# Exercise aim
Can you transcribe the article below on Punjab farmers and a changing climate, starting with "Singh remembers what" and going on through "economically on farming."?
--- Start of Passage given ---
LUDHIANA, PUNJAB, INDIA – Joginder Singh, a 68-year-old farmer in the village of Noopur Bet in Punjab, is among the thousands of farmers in India trying to reconcile the risks posed by a changing climate with their need to improve crop yields to support their families.

Rainfall has been erratic over the past decade, and when it finally arrives, it comes in a few heavy torrents. Heat is stressing crops. Water for irrigation is becoming increasingly depleted.

With oxcarts a familiar sight on the rural horizon on a recent visit with Singh, I was struck that India seems an unlikely place to lead innovations in agricultural resilience and efforts to reduce greenhouse gas emissions. But India's farming industry is bolstering resilience and responding to climate challenges through a global food security research project on Climate Change, Agriculture and Food Security (CCAFS).

Singh and other local farmers eager to improve their resiliency to climate variability and limit the use of costly energy, water, and fertilizer are now collaborating with researchers and local farmers cooperatives to help make Noorpur Bet a "climate-smart" village. Punjab and the neighboring state of Haryana are both seeking to transform 1,000 villages to improve their climate resiliency.

1940s Food Shortages lead to Laser-Like Focus on Food Needs

Singh remembers what it was like to grow up in the aftermath of a famine in a country that struggled to feed its population. In 1943, in Bengal, India, several million people died from famine. It was a humanitarian jolt in the string of brutal, repeated famines, droughts, and food shortages throughout India's history.

The result of that 1943 tragedy was India's laser-like focus on feeding its population once it achieved independence, building on the work of Iowa native Norman Borlaug for a country with more than 70 percent of its population dependent economically on farming.

Improved breeding of wheat and rice, irrigation, and the use of chemical fertilizers have meant that India no longer relies on massive food aid, which had consisted mostly of wheat and cereal imported from the U.S. But as the country's population swells, its small land-holder farmers that now sustain food production will be hard pressed to maintain yields in a changing climate.
--- End of Passage given ---
--- Start of Data shown ---
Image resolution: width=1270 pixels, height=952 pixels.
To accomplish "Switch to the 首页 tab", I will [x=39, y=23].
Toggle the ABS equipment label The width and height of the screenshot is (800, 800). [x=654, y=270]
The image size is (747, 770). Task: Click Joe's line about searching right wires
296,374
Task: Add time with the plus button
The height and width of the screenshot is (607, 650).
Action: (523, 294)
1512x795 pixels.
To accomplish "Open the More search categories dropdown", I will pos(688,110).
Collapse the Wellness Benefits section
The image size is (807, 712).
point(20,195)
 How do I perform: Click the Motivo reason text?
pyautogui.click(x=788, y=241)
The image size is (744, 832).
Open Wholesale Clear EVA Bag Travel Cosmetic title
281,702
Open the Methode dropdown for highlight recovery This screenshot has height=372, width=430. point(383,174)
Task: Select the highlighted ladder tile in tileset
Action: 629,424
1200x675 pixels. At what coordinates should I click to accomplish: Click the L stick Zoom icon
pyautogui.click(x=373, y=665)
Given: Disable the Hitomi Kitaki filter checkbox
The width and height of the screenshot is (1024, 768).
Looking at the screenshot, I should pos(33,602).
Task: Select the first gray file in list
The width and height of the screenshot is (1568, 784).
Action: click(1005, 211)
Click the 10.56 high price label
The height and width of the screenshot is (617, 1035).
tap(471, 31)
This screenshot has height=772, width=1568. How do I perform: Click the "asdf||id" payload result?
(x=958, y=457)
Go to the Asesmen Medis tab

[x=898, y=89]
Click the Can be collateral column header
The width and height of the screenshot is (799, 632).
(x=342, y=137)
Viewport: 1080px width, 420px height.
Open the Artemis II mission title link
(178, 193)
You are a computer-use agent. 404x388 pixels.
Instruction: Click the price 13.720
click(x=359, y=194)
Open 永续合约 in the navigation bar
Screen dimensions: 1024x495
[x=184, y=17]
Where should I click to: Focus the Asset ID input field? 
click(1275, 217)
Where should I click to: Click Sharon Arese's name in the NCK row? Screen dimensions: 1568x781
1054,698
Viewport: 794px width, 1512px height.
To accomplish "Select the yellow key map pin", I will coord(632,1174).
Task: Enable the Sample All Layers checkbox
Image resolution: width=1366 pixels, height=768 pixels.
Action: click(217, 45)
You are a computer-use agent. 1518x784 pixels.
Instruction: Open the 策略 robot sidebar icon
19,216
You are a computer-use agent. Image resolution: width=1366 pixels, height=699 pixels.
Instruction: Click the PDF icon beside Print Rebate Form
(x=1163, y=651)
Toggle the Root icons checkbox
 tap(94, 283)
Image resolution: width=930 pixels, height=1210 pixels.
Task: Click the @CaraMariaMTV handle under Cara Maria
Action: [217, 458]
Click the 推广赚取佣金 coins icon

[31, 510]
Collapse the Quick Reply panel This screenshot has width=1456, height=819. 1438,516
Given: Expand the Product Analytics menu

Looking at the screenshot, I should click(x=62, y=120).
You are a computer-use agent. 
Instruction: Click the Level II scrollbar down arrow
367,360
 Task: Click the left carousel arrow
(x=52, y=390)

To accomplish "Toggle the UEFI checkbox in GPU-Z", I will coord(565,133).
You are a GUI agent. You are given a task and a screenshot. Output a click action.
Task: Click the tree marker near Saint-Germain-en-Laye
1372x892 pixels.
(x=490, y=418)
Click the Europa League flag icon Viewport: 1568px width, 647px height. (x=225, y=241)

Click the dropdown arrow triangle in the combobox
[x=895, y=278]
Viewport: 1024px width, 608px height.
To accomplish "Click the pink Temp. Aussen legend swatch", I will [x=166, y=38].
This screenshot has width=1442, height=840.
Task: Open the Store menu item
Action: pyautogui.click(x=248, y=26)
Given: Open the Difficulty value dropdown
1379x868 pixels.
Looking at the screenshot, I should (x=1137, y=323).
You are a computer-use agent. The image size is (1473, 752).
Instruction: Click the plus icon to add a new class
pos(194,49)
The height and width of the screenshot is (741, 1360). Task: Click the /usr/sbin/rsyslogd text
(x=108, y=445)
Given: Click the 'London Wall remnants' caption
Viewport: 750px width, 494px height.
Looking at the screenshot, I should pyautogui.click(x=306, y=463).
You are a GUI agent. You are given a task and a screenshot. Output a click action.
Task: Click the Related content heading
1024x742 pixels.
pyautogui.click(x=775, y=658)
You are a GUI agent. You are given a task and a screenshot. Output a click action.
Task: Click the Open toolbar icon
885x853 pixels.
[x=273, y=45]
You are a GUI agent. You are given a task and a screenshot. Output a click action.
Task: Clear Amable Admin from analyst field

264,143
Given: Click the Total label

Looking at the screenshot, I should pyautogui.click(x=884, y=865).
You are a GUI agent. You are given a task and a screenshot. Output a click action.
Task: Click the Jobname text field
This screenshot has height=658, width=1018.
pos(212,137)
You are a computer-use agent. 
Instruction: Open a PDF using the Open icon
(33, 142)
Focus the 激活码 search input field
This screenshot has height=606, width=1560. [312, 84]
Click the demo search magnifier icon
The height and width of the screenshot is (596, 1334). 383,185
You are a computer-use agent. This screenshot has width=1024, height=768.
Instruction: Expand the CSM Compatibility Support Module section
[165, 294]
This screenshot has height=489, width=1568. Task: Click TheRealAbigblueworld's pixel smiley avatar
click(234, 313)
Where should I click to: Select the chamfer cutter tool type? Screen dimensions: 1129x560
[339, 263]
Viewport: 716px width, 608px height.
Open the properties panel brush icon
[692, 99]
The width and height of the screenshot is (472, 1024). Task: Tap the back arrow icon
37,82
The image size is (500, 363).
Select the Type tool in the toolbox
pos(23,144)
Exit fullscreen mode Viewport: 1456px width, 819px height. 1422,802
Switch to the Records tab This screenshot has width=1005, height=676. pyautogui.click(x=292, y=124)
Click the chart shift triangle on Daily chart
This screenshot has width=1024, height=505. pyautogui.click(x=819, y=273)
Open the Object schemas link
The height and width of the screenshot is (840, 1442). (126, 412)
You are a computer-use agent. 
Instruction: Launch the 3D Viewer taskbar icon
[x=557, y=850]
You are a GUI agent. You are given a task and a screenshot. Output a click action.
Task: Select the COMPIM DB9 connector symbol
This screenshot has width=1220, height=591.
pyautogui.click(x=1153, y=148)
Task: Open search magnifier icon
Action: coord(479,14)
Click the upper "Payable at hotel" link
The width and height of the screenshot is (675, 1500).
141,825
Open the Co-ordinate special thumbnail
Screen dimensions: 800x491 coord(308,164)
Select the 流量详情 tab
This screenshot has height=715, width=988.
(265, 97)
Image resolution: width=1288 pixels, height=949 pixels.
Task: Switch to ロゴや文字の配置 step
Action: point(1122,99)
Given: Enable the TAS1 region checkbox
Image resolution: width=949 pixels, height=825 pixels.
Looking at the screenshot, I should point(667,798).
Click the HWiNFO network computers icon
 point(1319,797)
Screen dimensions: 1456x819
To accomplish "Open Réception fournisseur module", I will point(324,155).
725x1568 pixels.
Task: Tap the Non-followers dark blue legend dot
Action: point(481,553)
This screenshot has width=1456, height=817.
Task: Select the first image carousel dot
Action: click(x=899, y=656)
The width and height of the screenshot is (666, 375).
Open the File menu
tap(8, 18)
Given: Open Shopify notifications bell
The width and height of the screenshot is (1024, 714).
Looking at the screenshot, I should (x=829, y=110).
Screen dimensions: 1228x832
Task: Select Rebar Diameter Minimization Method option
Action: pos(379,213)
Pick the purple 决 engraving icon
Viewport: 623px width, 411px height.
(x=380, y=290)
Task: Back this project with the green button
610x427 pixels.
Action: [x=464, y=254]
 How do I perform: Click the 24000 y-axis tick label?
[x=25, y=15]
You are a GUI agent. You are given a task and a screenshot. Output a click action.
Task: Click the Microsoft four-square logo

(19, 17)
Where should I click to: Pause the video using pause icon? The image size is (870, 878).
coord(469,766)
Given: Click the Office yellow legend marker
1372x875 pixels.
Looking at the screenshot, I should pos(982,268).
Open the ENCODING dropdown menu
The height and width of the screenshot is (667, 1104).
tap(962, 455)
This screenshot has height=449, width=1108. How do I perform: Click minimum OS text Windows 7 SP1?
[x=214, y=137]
--- End of Data shown ---
# Output of the task
Singh remembers what it was like to grow up in the aftermath of a famine in a country that struggled to feed its population. In 1943, in Bengal, India, several million people died from famine. It was a humanitarian jolt in the string of brutal, repeated famines, droughts, and food shortages throughout India's history.

The result of that 1943 tragedy was India's laser-like focus on feeding its population once it achieved independence, building on the work of Iowa native Norman Borlaug for a country with more than 70 percent of its population dependent economically on farming.